На руинах Империи - Татьяна Николаевна Зубачева
– Ну?
– По десять получается. Держи.
– С ума сойти сколько.
– Ага.
Эркин запрятал деньги и, уже не так таясь, пересчитал мелочь.
– Пошли на барахолку.
– Зачем?
– Мешки нужны. Заплечные, знаешь?
– А то.
– И еще мелочь всякая. Чтоб до осени хватило. И не клянчить… До осени…
Андрей покосился на странно отвердевшее лицо Эркина и промолчал.
– Пошли, пока шакальё не пронюхало.
При падении Эркин сильно порвал тенниску и ушиб правое плечо, но ему было сейчас не до этого.
– Ящик не бери. Лишняя тяжесть. Есть где оставить?

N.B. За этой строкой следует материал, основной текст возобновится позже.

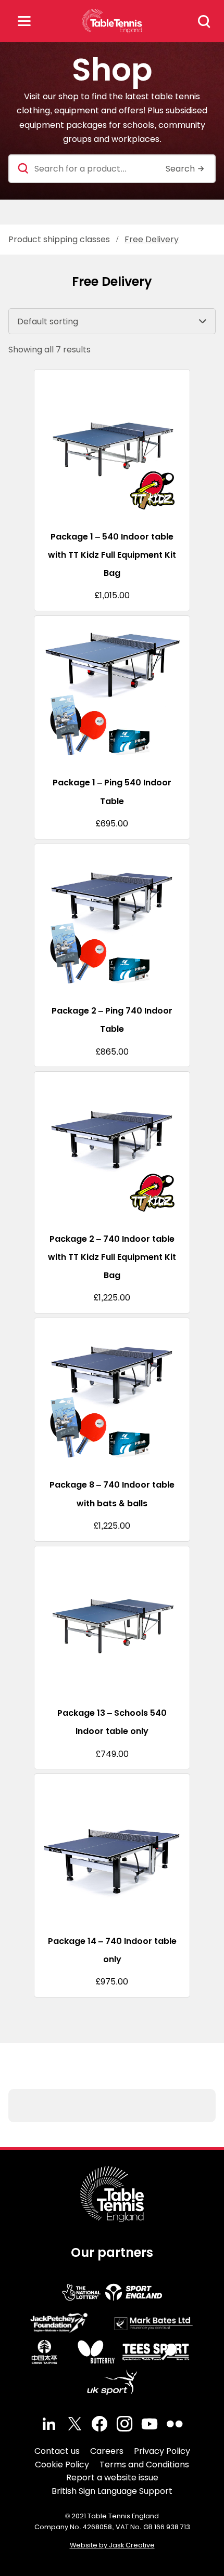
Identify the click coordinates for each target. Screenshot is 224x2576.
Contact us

– Найду, – буркнул Андрей. – Какая муха тебя укусила?
– Сам говорил. Залечь и не светиться. Вот и заляжем. Это на три месяца, не меньше, – и снова Андрея удивило странное выражение, промелькнувшее по его лицу на этих словах.
– Нанялись? – окликнул их Одноухий.
– Нанялись, – ответил Эркин. – До осени нас не будет.
– Ну, еды вам.
– И тебе.
На цветной барахолке надо держать ухо востро. Трусы из-под штанов снимут, а ты и не заметишь. Но их не тронули. Только Нолл попался по дороге.
– Такую работу обмыть надо.
– Вернёмся, обмоем, – ответил Эркин.
Но Андрей вытащил из кармана десятку.
– Держи.
– Много даёшь.
– На всех.
Андрей сказал громко, и Ноллу теперь придётся поделиться. Он ухмыльнулся.
– Ладно. Без вас, что ли?
– В пять уезжаем. Не успеем проспаться, – усмехнулся Эркин.
А когда Нолл растворился в толпе, бросил Андрею.
– С меня пятёрка.
– Ты…
– Заткнись.
Эркина словно несла какая-то сила. На отвердевшем лице ходили желваки, глаза прицельно сощурены…
– Много просишь, мамми. Не стоит это дерьмо столько.
– Какое дерьмо? Ты что несёшь, краснорожий? Смотри получше.
– Смотрел. Сбавь вдвое.
– Смотри ещё!
– Вижу. Втрое сбавь, мамми. Я деньгами плачу.
Таким Андрей Эркина еще не видел. Но знал, что, когда человек пошёл вот так, напролом, лучше на дороге не стоять.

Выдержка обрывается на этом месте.